(Text to read):

Another example is Reverse, and how it should behave. The documentation is fairly unclear, but when I ran the tests, the Mono implementation used an optimization whereby if the sequence is a list, it will just return items from the tail end using the indexer. (This has now been fixed – the Mono team is quick like that!) Again, that means that changes made to the list while iterating will be reflected in the reversed sequence. I believe the documentation for Reverse ought to be clear that:

  • Execution is deferred: the input sequence isn’t read when the method is called.
  • When the result sequence is first read by the caller, a snapshot is taken, and that’s what’s used to return the data.
  • If the result sequence is read more than once (i.e. GetEnumerator is called more than once) then a new snapshot is created each time – so changes to the input sequence between calls to GetEnumerator on the result sequence will be observed.

Now this is still not as precise as it might be in terms of what "reading" a sequence entails – in particular, a simple implementation of Reverse (as per Edulinq) will actually take the snapshot on the first call to MoveNext() on the iterator returned by GetEnumerator() – but that’s probably not too bad. The snapshotting behaviour itself is important though, and should be made explicit in my opinion.

The problem with both of these "optimizations" is arguably that they’re applying list-based optimizations within an iterator block used for deferred execution. Optimizing for lists either upfront at the point of the initial method call or within an immediate execution operator (Count, ToList etc) is fine, because we assume the sequence won’t change during the course of the method’s execution. We can’t make that assumption with an iterator block, because the flow of the code is very different: our code is visited repeatedly based on the caller’s use of MoveNext().

Sequence identity

Another aspect of behaviour which isn’t well-specified is that of identity. When is it valid for an operator to return the input sequence itself as the result sequence?

In the Microsoft implementation, this can occur in two operators: AsEnumerable (which always returns the input sequence reference, even if it’s null) and Cast (which returns the original reference only if it actually implements IEnumerable<TResult>).

(What is asked):
**a.** What are all the points the passage about Reverse and sequence identity says the documentation for Reverse ought to make clear?
**b.** Extract the part of the passage about Reverse and sequence identity starting at "Sequence identity" and ending at "actually implements IEnumerable<TResult>).".
**c.** Extend the passage about Reverse and sequence identity, picking up from where it stops.
The stored entries that come next are separate material, unrelated to the passage.

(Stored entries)

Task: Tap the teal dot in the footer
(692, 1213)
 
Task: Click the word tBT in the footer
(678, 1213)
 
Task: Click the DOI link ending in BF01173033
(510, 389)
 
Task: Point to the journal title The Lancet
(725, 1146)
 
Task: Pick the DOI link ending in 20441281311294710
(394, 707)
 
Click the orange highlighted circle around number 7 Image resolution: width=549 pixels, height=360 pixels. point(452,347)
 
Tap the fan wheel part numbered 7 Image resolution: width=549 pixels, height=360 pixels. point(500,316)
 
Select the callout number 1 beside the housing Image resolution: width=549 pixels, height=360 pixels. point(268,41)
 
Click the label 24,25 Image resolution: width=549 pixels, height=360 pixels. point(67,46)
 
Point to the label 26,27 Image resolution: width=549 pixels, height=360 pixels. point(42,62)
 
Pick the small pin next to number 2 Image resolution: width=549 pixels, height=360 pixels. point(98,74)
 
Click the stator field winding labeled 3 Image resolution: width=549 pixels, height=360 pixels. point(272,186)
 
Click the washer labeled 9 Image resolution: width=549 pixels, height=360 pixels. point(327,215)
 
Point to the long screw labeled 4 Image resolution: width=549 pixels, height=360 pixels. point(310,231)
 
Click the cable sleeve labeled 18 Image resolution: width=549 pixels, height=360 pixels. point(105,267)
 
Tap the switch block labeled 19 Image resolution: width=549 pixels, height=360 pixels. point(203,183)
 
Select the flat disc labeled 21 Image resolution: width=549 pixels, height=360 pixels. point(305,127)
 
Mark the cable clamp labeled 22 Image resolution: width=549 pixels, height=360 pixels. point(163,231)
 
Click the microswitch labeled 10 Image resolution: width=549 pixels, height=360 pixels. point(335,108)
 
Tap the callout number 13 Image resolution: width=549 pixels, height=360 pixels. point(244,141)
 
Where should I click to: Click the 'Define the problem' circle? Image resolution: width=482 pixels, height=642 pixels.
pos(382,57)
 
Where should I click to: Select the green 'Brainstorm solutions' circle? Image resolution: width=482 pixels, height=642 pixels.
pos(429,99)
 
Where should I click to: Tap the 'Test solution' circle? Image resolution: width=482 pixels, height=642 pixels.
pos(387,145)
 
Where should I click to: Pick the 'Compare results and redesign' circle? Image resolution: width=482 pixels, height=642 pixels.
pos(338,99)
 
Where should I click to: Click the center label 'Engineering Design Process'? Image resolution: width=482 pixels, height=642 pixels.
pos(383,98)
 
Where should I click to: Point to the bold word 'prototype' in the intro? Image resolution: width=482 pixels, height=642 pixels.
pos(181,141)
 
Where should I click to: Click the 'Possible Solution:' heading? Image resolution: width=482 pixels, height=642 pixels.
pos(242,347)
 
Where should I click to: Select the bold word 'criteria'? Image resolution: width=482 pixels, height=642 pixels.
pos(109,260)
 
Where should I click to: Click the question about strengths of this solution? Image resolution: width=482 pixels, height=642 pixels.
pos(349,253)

(Expected responses):
**a.**
- Execution is deferred: the input sequence isn't read when the method is called.
- When the result sequence is first read by the caller, a snapshot is taken, and that's what's used to return the data.
- If the result sequence is read more than once (i.e. GetEnumerator is called more than once), a new snapshot is created each time, so changes to the input sequence between calls to GetEnumerator on the result sequence will be observed.

**b.**
Sequence identity

Another aspect of behaviour which isn’t well-specified is that of identity. When is it valid for an operator to return the input sequence itself as the result sequence?

In the Microsoft implementation, this can occur in two operators: AsEnumerable (which always returns the input sequence reference, even if it’s null) and Cast (which returns the original reference only if it actually implements IEnumerable<TResult>).

**c.**
In Edulinq, I have two other operators which can return the input sequence: OfType (only if the original reference implements IEnumerable<TResult> and TResult is a non-nullable value type) and Skip (if you provide a count which is zero or negative). Are these valid optimizations? Let’s think about why we might not want them to be…

If you’re returning a sequence from one layer of your code to another, you usually want that sequence to be viewed only as a sequence. In particular, if it’s backed by a List<T>, you don’t want callers casting to List<T> and modifying the list. With any operator implemented by an iterator block, that’s fine – the object returned from the operator has no accessible reference to its input, and the type itself only implements IEnumerable<T> (and IEnumerator<T>, and IDisposable, etc – but not IList<T>). It’s not so good if the operator decides it’s okay to return the original reference.

The C# language specification refers to this in the section about query expression translation: a no-op projection at the end of a query can be omitted if and only if there are other operators in the query. So a query expression of "from foo in bar select foo" will translate to "bar.Select(foo => foo)" but if we had a "where" clause in the query, the Select call would be removed. It’s worth noting that the call to "Cast" generated when you explicitly specify the type of a range variable is not enough to prevent the "no-op" projection from being generated… it’s almost as if the C# team "knows" that Cast can leak sequence identity whereas Where can’t.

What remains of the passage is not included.